Art in Paradise: A Terrible Day

It’s been only a week or so since the 10-year commemoration of the events of Sept. 11, 2001. Already, the background static of American life has submerged thoughts of that terrible day and its appalling loss of life, instead turned to nattering about the small, immediate matters of the everyday, things like Netflix’ doubling down on annoying business decisions by splitting itself in two.

I didn’t want to tune in to the televised reminders of 9/11. It makes perfect sense to look back at that time, but the scarring trauma of that day is not something I wish to spend a lot of time replaying—it has felt too real and present ever since. I have watched the Towers fall too many times already. The day itself was bad enough, and in the months that followed, catastophe seemed all too nearby.

Thanks to the trauma and fear that became so real on 9/11, we as a nation steered exactly the wrong course. The wake of that terrible event saw even the absurdly maligned French declaring “We’re all Americans now,” a remarkable expression of the zeitgeist which might have continued had we but stuck to the ideals that used to define us. What happened instead was possibly the biggest squandering of good will in our history, a wholesale abandonment of what had been American ideals. Now, like it or not, we torture, engage in pre-emptive war, and have endured the politics of endless fearmongering. The fearmongers and architects of an impossible and endless war against an abstraction (“terror”) have laid claim to 9/11 as their ultimate justification, but all of us went through that time, and none of us “owns” it.

Watching the unravelling of so much that had been American complicates the commemoration of a day that didn’t “change everything,” but which changed exactly the wrong things. It’s very hard to feel anything but sadness at what America now unavoidably stands for. Even the election of a new president has changed little. The trampling of civil rights and the justification of the criminal act of torture have not changed; they’ve only become less central to the political debate.

I spent much of Sept. 11, 2011 at an art exhibition at the Canal Gallery in Holyoke. Art invariably offers something more useful in traumatic times than does watching televised ceremonies. Many of the artworks on display—paintings and collage panels of news and clipped images from the year following Sept. 11, 2001 by Mary Bernstein; an installation of sculptural elements in protest of the wars in Iraq and Afghanistan by Harriet Diamond—were concerned directly with the aftermath of 9/11. The third exhibition, Matthew Mitchell’s first 50 portraits from the 100 Faces of War Experience, was concerned with the wars of recent years. The atmosphere was somber, but involved no thoughtless flag-waving, no unquestioning, blanket embrace of the justness of American actions. It felt like a space in which one’s reactions could be personal and undirected.

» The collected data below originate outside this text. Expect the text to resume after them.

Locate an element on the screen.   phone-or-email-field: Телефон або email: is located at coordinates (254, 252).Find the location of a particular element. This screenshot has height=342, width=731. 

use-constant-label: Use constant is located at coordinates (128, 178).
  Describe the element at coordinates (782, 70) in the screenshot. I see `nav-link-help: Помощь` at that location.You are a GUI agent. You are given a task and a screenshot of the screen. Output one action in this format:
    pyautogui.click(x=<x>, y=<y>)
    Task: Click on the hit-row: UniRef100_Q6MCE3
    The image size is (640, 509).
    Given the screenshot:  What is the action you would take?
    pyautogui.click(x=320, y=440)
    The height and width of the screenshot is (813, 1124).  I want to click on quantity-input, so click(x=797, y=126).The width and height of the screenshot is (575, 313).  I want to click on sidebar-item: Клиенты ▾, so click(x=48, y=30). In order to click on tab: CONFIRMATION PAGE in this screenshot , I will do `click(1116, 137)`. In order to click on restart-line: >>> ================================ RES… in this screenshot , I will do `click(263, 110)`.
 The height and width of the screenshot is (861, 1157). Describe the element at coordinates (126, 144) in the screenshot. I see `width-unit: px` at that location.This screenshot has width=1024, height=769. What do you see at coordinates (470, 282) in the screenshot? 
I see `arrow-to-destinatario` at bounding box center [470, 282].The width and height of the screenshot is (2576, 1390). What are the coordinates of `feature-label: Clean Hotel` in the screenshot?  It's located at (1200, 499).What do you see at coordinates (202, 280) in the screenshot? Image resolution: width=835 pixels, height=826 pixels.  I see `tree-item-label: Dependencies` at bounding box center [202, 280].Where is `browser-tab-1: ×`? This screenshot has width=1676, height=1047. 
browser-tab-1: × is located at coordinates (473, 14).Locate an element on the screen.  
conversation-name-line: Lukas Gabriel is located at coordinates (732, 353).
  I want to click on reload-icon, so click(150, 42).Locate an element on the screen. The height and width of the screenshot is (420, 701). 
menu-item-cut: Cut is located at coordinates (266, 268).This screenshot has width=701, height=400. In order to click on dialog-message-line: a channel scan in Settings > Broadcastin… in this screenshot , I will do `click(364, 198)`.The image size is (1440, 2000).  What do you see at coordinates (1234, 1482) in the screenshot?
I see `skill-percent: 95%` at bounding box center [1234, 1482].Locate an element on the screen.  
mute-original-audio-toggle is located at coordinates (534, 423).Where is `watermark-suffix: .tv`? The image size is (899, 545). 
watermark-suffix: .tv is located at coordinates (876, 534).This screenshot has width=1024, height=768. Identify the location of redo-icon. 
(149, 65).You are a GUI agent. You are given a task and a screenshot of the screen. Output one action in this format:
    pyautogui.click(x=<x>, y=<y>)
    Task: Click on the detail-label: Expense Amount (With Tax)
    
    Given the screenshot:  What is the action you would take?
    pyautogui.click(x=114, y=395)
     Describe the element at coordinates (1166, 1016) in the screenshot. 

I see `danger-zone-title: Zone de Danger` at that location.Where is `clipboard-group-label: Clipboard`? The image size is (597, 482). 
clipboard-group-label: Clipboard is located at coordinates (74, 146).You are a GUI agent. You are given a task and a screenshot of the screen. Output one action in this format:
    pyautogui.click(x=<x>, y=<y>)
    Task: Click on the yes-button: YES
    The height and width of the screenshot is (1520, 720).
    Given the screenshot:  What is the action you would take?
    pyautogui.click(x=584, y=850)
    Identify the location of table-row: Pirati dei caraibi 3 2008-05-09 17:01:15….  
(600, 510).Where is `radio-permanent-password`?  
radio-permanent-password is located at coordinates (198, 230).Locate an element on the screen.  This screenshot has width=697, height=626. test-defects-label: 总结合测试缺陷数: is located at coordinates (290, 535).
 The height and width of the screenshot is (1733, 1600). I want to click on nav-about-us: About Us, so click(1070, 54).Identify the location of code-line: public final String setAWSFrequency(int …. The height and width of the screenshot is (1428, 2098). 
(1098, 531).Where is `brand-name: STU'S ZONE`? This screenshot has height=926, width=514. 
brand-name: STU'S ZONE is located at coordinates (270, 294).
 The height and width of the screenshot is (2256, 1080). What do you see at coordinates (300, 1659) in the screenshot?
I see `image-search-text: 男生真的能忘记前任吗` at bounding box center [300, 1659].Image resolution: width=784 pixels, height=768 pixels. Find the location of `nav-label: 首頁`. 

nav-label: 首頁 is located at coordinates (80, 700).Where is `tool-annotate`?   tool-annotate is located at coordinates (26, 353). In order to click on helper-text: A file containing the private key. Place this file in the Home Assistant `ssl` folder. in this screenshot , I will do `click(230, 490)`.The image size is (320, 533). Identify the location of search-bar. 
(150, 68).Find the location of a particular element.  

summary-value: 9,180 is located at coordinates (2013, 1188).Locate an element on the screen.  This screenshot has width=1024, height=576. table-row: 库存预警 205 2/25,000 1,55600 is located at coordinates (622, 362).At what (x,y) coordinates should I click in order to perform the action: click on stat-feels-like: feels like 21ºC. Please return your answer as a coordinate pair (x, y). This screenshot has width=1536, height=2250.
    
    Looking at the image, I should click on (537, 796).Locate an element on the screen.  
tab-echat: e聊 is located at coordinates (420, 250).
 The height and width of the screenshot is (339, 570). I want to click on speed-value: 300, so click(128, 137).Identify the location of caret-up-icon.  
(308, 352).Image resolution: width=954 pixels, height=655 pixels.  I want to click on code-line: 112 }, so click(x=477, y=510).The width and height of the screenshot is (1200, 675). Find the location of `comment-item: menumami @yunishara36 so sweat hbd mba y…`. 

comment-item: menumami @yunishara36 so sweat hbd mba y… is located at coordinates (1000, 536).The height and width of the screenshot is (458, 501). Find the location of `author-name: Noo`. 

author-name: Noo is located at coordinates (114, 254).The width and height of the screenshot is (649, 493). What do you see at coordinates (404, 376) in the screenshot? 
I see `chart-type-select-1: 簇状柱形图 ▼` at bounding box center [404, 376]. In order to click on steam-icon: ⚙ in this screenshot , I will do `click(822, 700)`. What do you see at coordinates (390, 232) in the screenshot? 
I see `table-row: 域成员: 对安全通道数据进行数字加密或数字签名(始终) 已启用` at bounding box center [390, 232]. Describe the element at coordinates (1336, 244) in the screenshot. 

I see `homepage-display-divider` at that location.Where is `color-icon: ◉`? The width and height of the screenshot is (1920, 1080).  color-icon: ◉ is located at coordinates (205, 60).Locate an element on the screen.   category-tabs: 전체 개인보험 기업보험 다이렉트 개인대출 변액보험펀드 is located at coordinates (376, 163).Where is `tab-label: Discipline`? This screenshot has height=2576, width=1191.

After wandering through the exhibitions, witnessing a performance piece by Krista DeNio, and seeing a panel discussion with artists and veterans, I headed out. On my way to the door, I noticed something I’d somehow missed on the way in. It was a sculptural piece by Holyoke-based artist Bruce Fowler. Two bright plexiglass towers, maybe seven feet tall and a foot wide, stretched up in a dark corner. A few handfuls of light gray ashes filled a bottom corner of each. The ashes came from the Twin Towers, and were collected by the artist in 2001.

Fowler’s sculpted response to 9/11 was uncomplicated, deeply affecting, and all too real. I stood transfixed for a few minutes, trying to come to grips with the reality of those ashes. It’s often difficult, when faced with an object aeons old or an object of historical significance, to somehow feel that importance, to make the artifact seem like something other than a hunk of wood or random pile of ashes. Perhaps because Fowler devised a simple and evocative context for the ashes he collected, it was all too easy to look at them and feel the importance of the agonizing struggle for American ideals that has followed the rubble of that day, too easy to remember the terrible spectacle of towers full of people turning to ash.

Fowler’s piece, unadorned with faux patriotism or political agenda, turned out to be the most useful remembrance of the event I have seen. Though I’m sure his work will resonate differently for others, it reminded me why the old American ideals are still worth standing up for, why it’s worth resisting a helpless transformation to a terror-fueled shadow of our former selves. I wandered from the gallery into a warm night, glad to have been right there, right then.